▶ [Selected text]:
________________________

Another fundamental aspect of coaching in an organisational context is learning with focus on action. Coaching is concerned not necessarily with one ‘true’ understanding of the situation and the best solution for a problem but aims at the elimination of doubt that enables the client to act (Clutterbuck & Spence, Citation2017; Deci & Ryan, Citation2000; Lawrence, Citation2021). At the same time, it is accepted that the process of coaching provides no guarantee that the identified course of action is the right one; further adjustments may well need to take place. This often brings the coaching inquiry back to experiences and further reflection in order to arrive at a different action (Bachkirova & Borrington, Citation2019).

Recognition that reflecting on and making sense of experiences and actions are cornerstone activities of coaching (Athanasopoulou & Dopson, Citation2018; Cox et al., Citation2014; Jackson, Citation2021) would judge AIC as less than adequate, because AI is unable to have experiences. AI learning is based on identifying linguistic patterns and algorithms rather than on true reflection, which implies having the capacity for critical examining of situations and own decision-making often with moral and ethical considerations. Reflexivity, in particular, involves awareness of one's thoughts, feelings and actions, as well as questioning one's assumptions and beliefs (Jackson, Citation2021), but AI systems do not have beliefs, assumptions and criticality of their own. AI cannot replicate the depth of introspection and adaptability required for true reflexivity of a human coach.

Value-based (purposeful and ethical)

One essential, but often taken-for-granted feature of coaching, is the value that coaching places on the person in front of them. The quality of attention that a coach provides affirms the unique importance of the client as a human being and serves as a pre-condition for real understanding of their situations and concerns (Cox, Citation2013; Kjellstrom & Stalne, Citation2017; Midgley, Citation1999). This value is not the result of scientific data; it comes first as it should (Kjellstrom & Stalne, Citation2017). Coaches cannot be neutral in regard to this or any other values. If they are misled to believe that they should display complete neutrality, confusing this with ‘objectivity’, then they are likely to face serious relationship issues and internal conflicts (Fatien et al., Citation2022).

________________________

▶ [Information provided]:
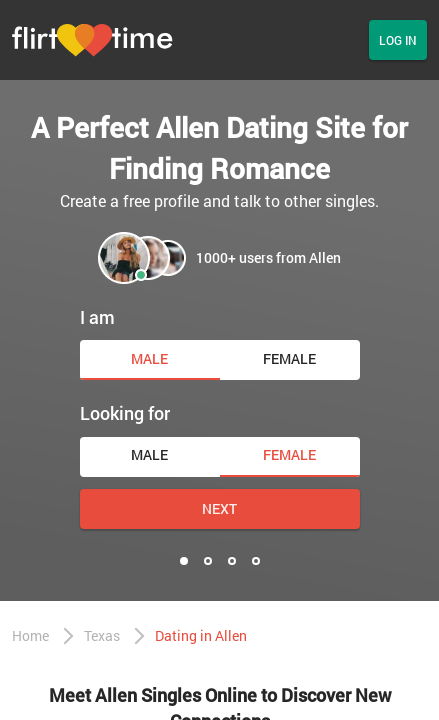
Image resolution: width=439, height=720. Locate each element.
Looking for (125, 413)
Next (219, 508)
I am (97, 317)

________________________

▶ [Written tasks]:
[A] Translate this sentence from the coaching passage into Spanish: "Coaches cannot be neutral in regard to this or any other values."
[B] Answer these questions from the coaching passage:
(i) What does coaching aim to eliminate in order to enable the client to act?
(ii) According to the passage, what is AI learning based on?
(iii) What are coaches likely to face if they confuse complete neutrality with 'objectivity'?

▶ [Solution list]:
[A] Los coaches no pueden ser neutrales con respecto a este ni a ningún otro valor.

[B]
(i) Doubt.
(ii) Identifying linguistic patterns and algorithms.
(iii) Serious relationship issues and internal conflicts.